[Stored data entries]
--

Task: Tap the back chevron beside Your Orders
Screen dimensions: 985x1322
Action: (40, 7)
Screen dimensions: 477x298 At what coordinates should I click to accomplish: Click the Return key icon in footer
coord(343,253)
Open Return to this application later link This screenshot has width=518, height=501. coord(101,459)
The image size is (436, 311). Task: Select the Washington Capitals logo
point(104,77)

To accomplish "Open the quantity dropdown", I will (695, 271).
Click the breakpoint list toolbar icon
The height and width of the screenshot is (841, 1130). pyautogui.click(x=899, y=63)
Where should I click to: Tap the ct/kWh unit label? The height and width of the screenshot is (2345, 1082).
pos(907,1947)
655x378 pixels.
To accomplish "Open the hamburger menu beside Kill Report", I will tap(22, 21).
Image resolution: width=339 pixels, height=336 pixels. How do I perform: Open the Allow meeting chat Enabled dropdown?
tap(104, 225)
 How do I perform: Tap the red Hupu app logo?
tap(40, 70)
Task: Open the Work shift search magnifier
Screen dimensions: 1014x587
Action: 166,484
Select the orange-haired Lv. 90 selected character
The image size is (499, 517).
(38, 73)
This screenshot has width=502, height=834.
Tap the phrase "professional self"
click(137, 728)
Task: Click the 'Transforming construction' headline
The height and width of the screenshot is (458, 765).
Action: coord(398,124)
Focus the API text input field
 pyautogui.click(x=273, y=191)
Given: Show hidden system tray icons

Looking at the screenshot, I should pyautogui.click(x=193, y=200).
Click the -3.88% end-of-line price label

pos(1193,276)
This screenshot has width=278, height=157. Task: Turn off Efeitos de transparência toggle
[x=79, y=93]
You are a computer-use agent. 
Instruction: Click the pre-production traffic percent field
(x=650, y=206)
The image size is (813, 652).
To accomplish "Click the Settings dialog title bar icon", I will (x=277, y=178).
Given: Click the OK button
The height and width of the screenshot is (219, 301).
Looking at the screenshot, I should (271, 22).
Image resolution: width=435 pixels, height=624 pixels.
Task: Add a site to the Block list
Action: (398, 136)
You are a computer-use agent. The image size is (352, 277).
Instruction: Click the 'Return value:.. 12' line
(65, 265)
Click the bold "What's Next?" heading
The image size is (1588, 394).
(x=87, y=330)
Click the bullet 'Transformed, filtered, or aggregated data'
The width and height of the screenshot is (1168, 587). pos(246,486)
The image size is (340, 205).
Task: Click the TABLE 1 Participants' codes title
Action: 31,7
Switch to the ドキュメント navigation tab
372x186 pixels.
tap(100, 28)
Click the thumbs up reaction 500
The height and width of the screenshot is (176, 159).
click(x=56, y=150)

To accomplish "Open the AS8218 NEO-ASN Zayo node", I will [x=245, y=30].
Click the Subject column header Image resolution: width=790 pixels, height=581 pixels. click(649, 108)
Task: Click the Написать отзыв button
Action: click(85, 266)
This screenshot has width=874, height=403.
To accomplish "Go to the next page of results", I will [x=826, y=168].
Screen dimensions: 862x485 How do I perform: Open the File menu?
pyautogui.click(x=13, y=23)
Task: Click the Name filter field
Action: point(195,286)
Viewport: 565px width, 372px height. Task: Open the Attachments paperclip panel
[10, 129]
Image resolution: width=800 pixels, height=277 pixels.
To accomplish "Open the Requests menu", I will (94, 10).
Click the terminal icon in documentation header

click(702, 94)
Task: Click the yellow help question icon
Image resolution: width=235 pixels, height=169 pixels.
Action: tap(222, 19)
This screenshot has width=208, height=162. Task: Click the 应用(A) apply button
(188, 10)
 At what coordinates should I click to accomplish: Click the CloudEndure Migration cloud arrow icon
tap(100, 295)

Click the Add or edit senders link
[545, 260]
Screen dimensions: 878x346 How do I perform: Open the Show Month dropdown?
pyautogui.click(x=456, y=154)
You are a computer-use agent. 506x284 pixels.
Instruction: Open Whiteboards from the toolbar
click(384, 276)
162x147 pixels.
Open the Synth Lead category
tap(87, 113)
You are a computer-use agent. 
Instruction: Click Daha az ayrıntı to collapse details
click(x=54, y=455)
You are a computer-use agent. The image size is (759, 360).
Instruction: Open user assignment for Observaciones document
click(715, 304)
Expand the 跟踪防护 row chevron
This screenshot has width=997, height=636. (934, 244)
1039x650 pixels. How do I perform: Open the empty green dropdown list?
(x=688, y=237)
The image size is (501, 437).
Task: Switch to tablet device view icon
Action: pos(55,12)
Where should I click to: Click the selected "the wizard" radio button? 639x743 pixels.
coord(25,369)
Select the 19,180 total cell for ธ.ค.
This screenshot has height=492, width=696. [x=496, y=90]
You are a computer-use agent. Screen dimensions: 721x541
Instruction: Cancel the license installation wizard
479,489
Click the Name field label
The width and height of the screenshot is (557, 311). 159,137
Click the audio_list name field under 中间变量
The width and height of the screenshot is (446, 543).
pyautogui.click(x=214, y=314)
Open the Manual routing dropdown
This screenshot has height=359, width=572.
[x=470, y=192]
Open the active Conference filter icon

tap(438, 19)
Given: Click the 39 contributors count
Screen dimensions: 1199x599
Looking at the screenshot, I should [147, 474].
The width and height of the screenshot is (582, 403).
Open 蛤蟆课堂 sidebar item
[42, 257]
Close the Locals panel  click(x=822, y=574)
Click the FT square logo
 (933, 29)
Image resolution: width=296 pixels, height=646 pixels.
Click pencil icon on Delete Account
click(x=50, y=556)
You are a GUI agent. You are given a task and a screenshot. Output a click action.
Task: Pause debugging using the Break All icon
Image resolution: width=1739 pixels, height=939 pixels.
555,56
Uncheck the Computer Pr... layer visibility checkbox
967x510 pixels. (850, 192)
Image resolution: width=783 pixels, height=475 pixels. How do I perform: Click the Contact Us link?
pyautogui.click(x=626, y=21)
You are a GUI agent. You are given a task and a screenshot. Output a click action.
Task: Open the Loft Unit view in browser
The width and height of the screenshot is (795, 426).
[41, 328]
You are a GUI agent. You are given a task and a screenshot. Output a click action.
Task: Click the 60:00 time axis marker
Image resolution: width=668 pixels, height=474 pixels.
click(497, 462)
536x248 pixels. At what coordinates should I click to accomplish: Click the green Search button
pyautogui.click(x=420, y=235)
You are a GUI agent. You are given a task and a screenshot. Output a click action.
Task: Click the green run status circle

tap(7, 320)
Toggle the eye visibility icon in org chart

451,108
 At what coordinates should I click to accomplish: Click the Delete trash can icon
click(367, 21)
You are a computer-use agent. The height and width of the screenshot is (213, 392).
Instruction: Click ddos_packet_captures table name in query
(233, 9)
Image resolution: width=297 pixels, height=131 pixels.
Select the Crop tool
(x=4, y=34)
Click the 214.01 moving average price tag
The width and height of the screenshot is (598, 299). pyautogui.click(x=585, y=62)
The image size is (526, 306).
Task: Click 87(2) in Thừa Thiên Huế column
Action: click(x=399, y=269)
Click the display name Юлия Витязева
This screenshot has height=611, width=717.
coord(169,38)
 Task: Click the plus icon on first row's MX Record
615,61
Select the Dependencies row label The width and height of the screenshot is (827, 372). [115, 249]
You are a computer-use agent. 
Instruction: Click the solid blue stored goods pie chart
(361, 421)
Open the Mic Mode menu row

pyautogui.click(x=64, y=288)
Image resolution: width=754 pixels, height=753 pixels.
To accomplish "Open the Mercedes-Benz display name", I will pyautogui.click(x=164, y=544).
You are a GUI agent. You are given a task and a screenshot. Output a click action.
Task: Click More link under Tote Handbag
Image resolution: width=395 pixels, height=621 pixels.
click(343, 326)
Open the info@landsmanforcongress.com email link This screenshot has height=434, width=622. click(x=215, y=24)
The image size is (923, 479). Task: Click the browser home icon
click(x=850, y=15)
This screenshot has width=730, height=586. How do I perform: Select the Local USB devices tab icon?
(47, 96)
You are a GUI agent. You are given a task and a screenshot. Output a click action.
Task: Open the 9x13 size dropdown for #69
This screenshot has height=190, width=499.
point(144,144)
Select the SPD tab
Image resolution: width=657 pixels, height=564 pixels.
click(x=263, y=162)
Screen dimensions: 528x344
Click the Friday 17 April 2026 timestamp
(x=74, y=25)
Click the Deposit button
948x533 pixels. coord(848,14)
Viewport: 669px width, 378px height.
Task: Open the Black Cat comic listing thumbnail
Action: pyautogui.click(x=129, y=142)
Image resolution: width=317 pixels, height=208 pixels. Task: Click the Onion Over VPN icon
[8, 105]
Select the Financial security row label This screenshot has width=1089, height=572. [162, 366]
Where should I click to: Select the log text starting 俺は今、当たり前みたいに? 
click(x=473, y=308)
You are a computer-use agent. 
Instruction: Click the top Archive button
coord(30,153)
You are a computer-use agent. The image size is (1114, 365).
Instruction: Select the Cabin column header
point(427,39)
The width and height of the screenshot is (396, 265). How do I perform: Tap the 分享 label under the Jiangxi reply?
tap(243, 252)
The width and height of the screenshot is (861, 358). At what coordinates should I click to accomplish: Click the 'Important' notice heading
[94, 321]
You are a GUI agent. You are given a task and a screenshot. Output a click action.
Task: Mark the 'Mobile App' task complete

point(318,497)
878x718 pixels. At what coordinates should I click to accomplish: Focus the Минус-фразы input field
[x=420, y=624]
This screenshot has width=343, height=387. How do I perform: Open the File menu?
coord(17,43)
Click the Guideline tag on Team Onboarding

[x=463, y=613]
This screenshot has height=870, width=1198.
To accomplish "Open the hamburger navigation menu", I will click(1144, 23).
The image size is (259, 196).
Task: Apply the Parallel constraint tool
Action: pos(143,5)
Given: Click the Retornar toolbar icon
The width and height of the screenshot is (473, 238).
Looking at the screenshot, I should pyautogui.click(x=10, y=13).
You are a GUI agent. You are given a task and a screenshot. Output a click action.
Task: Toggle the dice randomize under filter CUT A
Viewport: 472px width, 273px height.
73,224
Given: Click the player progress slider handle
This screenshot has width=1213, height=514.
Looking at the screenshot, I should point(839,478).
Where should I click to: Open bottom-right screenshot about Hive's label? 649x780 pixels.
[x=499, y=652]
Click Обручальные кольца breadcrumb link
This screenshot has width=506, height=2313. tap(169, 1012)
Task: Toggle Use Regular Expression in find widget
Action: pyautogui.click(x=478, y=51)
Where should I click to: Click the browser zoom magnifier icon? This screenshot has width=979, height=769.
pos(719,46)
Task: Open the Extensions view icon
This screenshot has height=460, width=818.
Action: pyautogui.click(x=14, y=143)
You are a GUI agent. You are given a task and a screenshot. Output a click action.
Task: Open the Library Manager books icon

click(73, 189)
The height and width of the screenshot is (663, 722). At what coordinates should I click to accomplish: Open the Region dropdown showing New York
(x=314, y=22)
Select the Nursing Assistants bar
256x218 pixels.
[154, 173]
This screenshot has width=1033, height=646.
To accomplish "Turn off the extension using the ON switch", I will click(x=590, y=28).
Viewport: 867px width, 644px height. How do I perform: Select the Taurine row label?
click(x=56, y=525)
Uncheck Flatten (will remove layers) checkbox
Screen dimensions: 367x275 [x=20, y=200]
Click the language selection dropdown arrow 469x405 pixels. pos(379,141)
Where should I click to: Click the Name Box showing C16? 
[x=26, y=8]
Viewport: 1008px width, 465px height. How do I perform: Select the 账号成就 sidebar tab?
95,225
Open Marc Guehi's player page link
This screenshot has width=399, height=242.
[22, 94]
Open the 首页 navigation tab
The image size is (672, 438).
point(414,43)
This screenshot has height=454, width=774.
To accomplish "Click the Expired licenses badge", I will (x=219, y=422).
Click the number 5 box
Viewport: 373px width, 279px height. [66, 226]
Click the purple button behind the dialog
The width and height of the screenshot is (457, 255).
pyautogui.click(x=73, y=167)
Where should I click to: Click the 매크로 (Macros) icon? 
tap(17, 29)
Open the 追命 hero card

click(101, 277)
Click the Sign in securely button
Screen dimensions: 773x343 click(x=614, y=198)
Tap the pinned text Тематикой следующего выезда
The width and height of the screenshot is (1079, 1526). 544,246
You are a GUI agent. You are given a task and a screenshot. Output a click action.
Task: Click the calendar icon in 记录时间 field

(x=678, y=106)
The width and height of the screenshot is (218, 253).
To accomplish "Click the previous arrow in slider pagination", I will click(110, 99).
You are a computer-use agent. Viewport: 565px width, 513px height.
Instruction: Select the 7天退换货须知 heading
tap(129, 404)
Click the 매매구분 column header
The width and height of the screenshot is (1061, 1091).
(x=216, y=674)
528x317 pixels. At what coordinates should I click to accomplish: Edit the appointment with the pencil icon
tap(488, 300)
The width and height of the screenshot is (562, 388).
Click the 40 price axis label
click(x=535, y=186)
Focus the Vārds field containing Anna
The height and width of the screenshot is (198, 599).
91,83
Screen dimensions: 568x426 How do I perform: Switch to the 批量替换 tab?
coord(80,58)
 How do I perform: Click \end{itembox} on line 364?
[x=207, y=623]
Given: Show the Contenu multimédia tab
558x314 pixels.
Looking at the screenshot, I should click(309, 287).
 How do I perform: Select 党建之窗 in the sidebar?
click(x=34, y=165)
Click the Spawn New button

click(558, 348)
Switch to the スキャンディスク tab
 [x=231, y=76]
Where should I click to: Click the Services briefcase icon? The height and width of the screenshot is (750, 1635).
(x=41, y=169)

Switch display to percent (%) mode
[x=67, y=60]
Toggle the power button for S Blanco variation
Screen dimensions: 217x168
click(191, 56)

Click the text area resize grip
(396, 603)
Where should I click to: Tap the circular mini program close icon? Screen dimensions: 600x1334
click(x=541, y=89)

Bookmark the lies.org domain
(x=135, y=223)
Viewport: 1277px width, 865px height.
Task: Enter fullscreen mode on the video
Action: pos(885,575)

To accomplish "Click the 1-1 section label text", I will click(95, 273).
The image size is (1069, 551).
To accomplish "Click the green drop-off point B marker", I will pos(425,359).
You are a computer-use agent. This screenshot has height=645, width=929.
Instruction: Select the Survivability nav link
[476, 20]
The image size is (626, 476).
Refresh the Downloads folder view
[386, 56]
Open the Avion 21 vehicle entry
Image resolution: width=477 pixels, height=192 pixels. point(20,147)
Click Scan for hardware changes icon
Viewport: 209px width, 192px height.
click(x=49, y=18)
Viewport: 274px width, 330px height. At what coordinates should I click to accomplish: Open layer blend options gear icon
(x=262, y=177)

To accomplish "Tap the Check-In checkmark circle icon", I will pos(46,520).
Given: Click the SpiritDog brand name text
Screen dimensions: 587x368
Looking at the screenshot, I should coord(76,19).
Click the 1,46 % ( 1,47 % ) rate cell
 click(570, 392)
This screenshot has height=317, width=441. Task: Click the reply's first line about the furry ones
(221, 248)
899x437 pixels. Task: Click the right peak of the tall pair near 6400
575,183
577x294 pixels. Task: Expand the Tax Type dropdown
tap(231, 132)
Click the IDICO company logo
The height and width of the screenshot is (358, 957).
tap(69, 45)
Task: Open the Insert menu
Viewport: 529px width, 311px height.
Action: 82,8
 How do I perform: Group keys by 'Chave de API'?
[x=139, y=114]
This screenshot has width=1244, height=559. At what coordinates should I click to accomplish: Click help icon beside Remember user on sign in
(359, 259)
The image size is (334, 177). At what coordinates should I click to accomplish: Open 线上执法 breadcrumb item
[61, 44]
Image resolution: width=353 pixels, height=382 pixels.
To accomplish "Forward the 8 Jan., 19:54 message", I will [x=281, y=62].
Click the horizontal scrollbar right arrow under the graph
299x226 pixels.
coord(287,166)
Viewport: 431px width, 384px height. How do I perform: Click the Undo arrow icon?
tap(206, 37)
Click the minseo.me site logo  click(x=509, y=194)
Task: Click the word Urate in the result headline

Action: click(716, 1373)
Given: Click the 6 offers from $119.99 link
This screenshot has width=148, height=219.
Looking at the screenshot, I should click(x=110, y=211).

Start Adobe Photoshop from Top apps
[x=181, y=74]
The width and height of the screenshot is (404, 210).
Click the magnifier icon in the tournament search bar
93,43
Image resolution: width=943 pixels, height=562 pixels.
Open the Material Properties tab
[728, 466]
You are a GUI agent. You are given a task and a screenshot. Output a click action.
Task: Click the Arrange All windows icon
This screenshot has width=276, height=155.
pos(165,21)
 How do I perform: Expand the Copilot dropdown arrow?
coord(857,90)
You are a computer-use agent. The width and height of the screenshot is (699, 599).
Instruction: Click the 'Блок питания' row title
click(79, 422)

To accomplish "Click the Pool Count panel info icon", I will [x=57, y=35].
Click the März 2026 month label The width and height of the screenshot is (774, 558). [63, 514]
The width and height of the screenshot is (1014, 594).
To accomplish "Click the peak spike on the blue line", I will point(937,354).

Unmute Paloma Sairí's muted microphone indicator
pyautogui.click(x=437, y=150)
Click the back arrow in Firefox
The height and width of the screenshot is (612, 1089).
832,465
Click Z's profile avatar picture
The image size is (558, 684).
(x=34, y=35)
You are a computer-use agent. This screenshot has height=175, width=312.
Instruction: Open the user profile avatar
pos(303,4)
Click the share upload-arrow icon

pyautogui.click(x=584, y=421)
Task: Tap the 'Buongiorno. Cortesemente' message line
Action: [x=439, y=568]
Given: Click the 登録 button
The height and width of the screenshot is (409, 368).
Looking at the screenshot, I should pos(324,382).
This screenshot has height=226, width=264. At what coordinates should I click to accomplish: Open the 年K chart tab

--

The answer is every line in the data where the word "slider" appears.

Given: Click the player progress slider handle
To accomplish "Click the previous arrow in slider pagination", I will click(110, 99).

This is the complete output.